▶ _Entries shown_
════════

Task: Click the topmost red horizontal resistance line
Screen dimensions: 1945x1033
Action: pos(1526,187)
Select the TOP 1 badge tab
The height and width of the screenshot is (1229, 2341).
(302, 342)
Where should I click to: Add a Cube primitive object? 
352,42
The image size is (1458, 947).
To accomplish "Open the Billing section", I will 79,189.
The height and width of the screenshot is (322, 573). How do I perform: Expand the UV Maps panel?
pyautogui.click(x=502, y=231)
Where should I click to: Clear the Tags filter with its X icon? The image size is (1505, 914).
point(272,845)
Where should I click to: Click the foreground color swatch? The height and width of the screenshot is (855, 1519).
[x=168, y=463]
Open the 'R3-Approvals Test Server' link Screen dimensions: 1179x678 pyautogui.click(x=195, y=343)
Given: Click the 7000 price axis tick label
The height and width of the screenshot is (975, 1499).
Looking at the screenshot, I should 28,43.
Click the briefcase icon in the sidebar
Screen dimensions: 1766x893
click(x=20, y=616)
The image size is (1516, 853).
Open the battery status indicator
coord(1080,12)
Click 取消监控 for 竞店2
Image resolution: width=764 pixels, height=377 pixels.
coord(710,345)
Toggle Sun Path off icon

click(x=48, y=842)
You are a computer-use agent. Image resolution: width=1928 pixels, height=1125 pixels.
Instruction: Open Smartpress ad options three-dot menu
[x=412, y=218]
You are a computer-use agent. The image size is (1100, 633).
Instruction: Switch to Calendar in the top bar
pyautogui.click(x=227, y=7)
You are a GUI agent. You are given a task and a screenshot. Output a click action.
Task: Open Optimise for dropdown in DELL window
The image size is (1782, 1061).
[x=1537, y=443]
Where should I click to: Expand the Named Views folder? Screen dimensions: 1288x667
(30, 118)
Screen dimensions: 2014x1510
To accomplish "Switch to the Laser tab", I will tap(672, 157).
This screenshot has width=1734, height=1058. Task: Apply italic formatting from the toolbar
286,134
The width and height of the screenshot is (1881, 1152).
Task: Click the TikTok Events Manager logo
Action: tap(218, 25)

════════

▶ _Exercise goal_
From the line that contains "You are a GUI" through the final line of the entries above, every line must be reproduced exactly and nothing more.

▶ _Response below_
You are a GUI agent. You are given a task and a screenshot. Output a click action.
Task: Open Optimise for dropdown in DELL window
The image size is (1782, 1061).
[x=1537, y=443]
Where should I click to: Expand the Named Views folder? Screen dimensions: 1288x667
(30, 118)
Screen dimensions: 2014x1510
To accomplish "Switch to the Laser tab", I will tap(672, 157).
This screenshot has width=1734, height=1058. Task: Apply italic formatting from the toolbar
286,134
The width and height of the screenshot is (1881, 1152).
Task: Click the TikTok Events Manager logo
Action: tap(218, 25)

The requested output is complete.